If you have a FFEL rather than a Direct federal loan, you can consolidate your FFEL loan(s) into a Direct Consolidation Loan. If other PSLF eligibility requirements are met, your subsequent loan payments will count as qualifying PSLF payments. Payments made earlier will not count, so it is important that you act promptly to maximize the number of qualifying payments you make. Contact your loan servicer for information on how to consolidate your FFEL loan into a Direct Loan.
If you have both Direct Loans and FFEL loans, keep in mind that if you consolidate your existing Direct Loans with the FFEL loans, you will lose credit for any qualifying PSLF payments you made on your Direct Loans before they were consolidated. To avoid this problem, leave your existing Direct Loans out of the consolidation and consolidate only your FFEL loans.
What if I don’t know what kind of loans I have?
You can find out what type of loans you have by logging into StudentAid.gov/login or by contacting your loan servicer.
What repayment plan should I choose to ensure that my payments are PSLF qualifying payments?
To qualify for forgiveness, you must make 120 separate monthly payments on the Direct Loans for which you are requesting forgiveness while enrolled in one of the following repayment plans:
- Revised Pay As You Earn Repayment Plan (REPAYE Plan)
- Pay As You Earn Repayment Plan (PAYE Plan)
- Income-Based Repayment Plan (IBR Plan)
- Income-Continent Repayment Plan (ICR Plan)
- 10-year Standard Repayment Plan
- Other Direct Loan repayment plans where payments are at least equal to the monthly payment amount that would have been required under the 10-year Standard Repayment Plan may be counted toward the required 120 payments.
It is important to note that the PSLF Program provides for forgiveness of the remaining balance of your eligible loans after you have made 120 qualifying payments on those loans. If you make payments under the 10-year Standard Repayment Plan, you will not have any remaining balance after making 120 payments and therefore nothing will be forgiven. Likewise, if you enroll in a plan in which you are paying an amount equal to the monthly payment amount that would have been required under the 10-year Standard Plan, you will not have any remaining balance after making 120 payments.
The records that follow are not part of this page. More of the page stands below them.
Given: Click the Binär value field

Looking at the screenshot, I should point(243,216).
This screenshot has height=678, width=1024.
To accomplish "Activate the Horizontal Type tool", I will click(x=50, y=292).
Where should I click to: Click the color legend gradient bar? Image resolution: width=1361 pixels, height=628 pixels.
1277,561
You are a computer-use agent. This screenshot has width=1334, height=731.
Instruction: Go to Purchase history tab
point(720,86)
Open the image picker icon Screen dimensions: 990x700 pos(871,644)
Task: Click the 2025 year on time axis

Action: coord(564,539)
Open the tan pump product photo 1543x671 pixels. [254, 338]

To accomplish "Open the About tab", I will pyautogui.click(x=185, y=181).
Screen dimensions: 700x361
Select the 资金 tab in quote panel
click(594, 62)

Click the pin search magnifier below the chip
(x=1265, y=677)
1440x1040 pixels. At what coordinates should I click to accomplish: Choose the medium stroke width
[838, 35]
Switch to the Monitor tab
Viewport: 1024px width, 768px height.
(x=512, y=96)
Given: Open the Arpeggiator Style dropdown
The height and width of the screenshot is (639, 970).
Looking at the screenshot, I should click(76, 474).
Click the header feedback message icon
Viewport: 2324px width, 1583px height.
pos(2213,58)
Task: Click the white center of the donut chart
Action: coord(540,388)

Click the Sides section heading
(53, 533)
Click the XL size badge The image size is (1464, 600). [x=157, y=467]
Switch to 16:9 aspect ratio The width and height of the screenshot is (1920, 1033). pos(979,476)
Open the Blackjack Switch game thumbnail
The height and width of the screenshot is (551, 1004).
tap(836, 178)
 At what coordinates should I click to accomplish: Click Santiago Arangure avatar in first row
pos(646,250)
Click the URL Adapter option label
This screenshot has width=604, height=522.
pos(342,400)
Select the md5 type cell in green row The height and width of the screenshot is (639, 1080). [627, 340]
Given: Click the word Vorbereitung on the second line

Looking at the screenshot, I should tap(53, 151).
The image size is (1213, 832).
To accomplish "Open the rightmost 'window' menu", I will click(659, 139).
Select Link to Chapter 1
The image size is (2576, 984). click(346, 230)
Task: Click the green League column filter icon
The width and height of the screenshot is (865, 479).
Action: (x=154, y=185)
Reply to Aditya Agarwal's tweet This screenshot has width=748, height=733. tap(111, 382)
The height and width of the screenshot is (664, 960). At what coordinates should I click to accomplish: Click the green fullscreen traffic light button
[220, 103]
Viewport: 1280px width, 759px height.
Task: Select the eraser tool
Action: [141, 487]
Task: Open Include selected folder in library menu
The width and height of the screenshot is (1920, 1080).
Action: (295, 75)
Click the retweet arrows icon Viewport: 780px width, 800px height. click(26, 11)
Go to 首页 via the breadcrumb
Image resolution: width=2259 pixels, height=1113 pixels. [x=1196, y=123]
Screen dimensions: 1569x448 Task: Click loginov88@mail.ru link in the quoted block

Loans on Graduated or Extended repayment plans are not eligible, although changing the repayment plan to one of the ones listed above may make them eligible. To change repayment plans, contact your loan servicer.
What if I don’t know what repayment plan(s) I’m on?
You can find out what repayment plan(s) you’re on by logging into StudentAid.gov/login or by contacting your loan servicer.
What if I don’t know who my servicer is?
If you don’t know who your servicer is, visit StudentAid.gov/login.